For a few hours on November 3, about a month before the Big Beat Acid Test, the Warlocks had auditioned for Autumn Records, the company co-run by rotund and influential San Francisco DJ Tom Donahue. At Golden State Recorders in San Francisco they put their music on tape for perhaps the first time. The tape revealed how much the Warlocks were still in the midst of figuring out who they were and how they should sound. On two songs—a cover of Gordon Lightfoot’s “Early Morning Rain,” with a lead vocal by Lesh, and a group-written ballad, “The Only Time Is Now”—they made like a proficient folk-rock band, even down to the use of a de rigueur tambourine. On “Mindbender” and “Can’t Come Down” they showed how much they could be a conventional organ-driven garage rock band. Their sense of dynamics was already evident in the way they stripped down and then built up their rhythms toward the end of “Early Morning Rain.” “We knew instinctively that with all this stuff converging it would take some time to sort it out,” Weir told Hajdu, “but once we started getting stuff sorted out, it would be meaningful—mea
ningful to us and we hoped meaningful to others.” But on those and other songs, like the traditional “I Know You Rider,” the guitars were timid and the harmonies underdeveloped; Garcia’s attempt at a solo in “Mindbender” was halting. As Paul Curcio of the Mojo Men, who was at the session, recalls, “They came in and scared the hell out of everyone. No one had ever seen a band that grungy.”

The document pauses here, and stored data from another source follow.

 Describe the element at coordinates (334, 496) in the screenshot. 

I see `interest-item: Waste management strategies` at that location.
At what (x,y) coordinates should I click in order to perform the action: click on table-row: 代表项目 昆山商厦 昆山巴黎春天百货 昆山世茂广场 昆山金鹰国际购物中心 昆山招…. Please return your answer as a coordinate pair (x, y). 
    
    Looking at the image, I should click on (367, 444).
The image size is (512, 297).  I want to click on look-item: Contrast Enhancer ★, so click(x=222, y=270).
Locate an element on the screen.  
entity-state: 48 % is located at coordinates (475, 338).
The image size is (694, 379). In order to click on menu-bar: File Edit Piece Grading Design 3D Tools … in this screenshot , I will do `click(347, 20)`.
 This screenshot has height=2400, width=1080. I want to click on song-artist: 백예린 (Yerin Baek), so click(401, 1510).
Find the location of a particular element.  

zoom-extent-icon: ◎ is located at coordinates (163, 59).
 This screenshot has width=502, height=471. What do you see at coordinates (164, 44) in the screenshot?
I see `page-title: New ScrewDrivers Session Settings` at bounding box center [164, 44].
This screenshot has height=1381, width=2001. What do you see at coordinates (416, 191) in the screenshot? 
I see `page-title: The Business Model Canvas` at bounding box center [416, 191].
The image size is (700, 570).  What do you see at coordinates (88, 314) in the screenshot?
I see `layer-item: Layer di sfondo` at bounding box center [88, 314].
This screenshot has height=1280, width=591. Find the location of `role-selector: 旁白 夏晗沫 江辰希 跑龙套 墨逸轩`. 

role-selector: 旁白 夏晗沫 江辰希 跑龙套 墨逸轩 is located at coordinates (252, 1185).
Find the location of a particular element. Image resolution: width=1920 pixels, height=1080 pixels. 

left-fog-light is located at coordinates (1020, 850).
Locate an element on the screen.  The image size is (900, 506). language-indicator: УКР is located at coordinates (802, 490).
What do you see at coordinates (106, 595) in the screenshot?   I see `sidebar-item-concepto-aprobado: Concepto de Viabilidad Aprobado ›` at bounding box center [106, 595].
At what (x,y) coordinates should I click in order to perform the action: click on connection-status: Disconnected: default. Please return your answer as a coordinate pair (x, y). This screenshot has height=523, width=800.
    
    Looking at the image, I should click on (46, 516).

They didn’t get a record deal—the label wound up passing—but one career-altering change did emerge from it all. Flipping through vinyl at a record store in town, Lesh had come across a 45-rpm single credited to the Warlocks, so a new name was needed, fast. At Autumn, they dubbed themselves the Emergency Crew. Even they must have sensed what a terrible band name that was, as a little over a week later the band, along with friends Swanson, Bonner, Matthews, and Grant, congregated at Lesh’s apartment to finalize a new one. After Garcia (and maybe others) had smoked DMT, a hallucinogenic far stronger than LSD, Lesh began flipping through his copy of Bartlett’s Quotations for inspiration. A slew of silly names were tossed out, none deemed acceptable. Finally, according to Matthews, Garcia said, “We aren’t able to find a name, so maybe a name will find us.” With that he flipped open a copy of a Funk & Wagnalls dictionary on a book stand, ran his finger down the page, stopped and read it. And there it was, “The Grateful Dead,” a folk tale about a heroic figure who encounters people “refusing to bury the corpse of a man who had died without paying his debts.” After giving “his last penny” to them so that the corpse can be properly disposed of, the hero leaves and later meets a fellow traveler who comes to his aid—and who winds up being the ghost or reanimated body the hero had saved.